# I prefer Andriol Testocaps to TRT ... so far anyway!



## noteven (Jun 21, 2014)

I took Andriol Testocaps when I was in Thailand for about 2 months.  I got really good results from them.  Taken orally but by pass the liver.  NO NEEDLES.  I had no side effects.  I was already lean but got much leaner with out changing my diet.  Got a little stronger while dropping my BW from 145 to 138.




I want to add I have never done steroids before ... this is the 1st time.


----------



## j2048b (Jun 22, 2014)

Nice work man!


----------



## j2048b (Jun 22, 2014)

They also have a type of test troche, like a lozenger... Never used em but my clinic had them on their list for a long time... Not sure they still do


----------



## Yaya (Jun 22, 2014)

U look like a ripped walter white

Good job heizenburg


----------



## Spongy (Jun 22, 2014)

You're right they do bypass, but you still need to watch your lipids when taking them.  You look fantastic though.


----------



## noteven (Jun 22, 2014)

Yaya said:


> U look like a ripped walter white
> 
> Good job heizenburg



He is one hell of an actor ... I think that was him in the Hitcher


----------



## noteven (Jun 22, 2014)

Spongy said:


> You're right they do bypass, but you still need to watch your lipids when taking them.  You look fantastic though.



Thanks.  I would trade them for Test C shots any day.  I don't know why they don't use them over here in the USA


----------



## noteven (Jun 22, 2014)

J20 said:


> They also have a type of test troche, like a lozenger... Never used em but my clinic had them on their list for a long time... Not sure they still do



Hmmmm interesting ... I am all fer it!


----------



## Bro Bundy (Jun 22, 2014)

i hope i can look like that when im your age..not saying your old


----------



## Yaya (Jun 22, 2014)

This dude needs a tri blend

Ken sass, u suck


----------



## noteven (Jun 22, 2014)

Brother Bundy said:


> i hope i can look like that when im your age..not saying your old



Just don't quit and always try to improve ... as far as age is concerned ... you are only as old as the women you feel


----------



## Luscious Lei (Jun 22, 2014)

noteven said:


> as far as age is concerned ... you are only as old as the women you feel



I recognize the wise words of someone just back from Thailand...


----------



## noteven (Jun 22, 2014)

leiurus said:


> i recognize the wise words of someone just back from thailand...
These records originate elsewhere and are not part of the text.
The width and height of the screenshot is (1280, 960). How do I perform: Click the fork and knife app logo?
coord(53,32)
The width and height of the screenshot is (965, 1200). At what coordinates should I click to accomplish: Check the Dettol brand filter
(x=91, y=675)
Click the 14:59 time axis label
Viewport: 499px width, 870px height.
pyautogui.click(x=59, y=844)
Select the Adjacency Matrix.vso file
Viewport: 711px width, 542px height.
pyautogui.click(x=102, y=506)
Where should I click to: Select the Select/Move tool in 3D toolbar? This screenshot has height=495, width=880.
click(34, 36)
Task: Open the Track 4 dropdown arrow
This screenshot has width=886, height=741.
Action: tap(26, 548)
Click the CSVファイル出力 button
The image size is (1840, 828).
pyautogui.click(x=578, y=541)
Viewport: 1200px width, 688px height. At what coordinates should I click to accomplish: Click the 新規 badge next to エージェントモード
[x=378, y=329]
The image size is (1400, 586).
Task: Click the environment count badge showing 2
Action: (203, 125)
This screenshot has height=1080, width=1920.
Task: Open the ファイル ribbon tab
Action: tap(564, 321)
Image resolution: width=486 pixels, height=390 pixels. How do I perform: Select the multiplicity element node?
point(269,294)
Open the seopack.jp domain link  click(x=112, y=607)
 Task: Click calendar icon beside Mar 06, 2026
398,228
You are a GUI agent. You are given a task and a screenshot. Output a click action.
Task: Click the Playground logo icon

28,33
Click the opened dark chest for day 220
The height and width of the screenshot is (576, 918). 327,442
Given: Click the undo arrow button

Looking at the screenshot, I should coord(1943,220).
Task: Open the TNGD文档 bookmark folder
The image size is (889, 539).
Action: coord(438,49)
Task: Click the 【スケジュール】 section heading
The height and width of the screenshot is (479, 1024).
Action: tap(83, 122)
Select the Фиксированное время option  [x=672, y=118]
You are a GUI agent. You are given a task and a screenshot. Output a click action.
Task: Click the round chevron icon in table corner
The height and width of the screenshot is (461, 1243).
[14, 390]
i love thailand ... The girls so sweet and tasty ... Don't know about the lady boys though, lol!


----------



## Hardpr (Jun 22, 2014)

nice to cruise on the andriol. i think you would like the injections


----------



## schultz1 (Jun 23, 2014)

I used it before with terrible results. I was young though so I was probably not using a proper protocol


----------



## Get Some (Jun 23, 2014)

SO you have been on injectable test Cyp TRT here in the states? Can you compare the dosages of each that you were using weekly?


----------



## noteven (Jun 23, 2014)

Get Some said:


> SO you have been on injectable test Cyp TRT here in the states? Can you compare the dosages of each that you were using weekly?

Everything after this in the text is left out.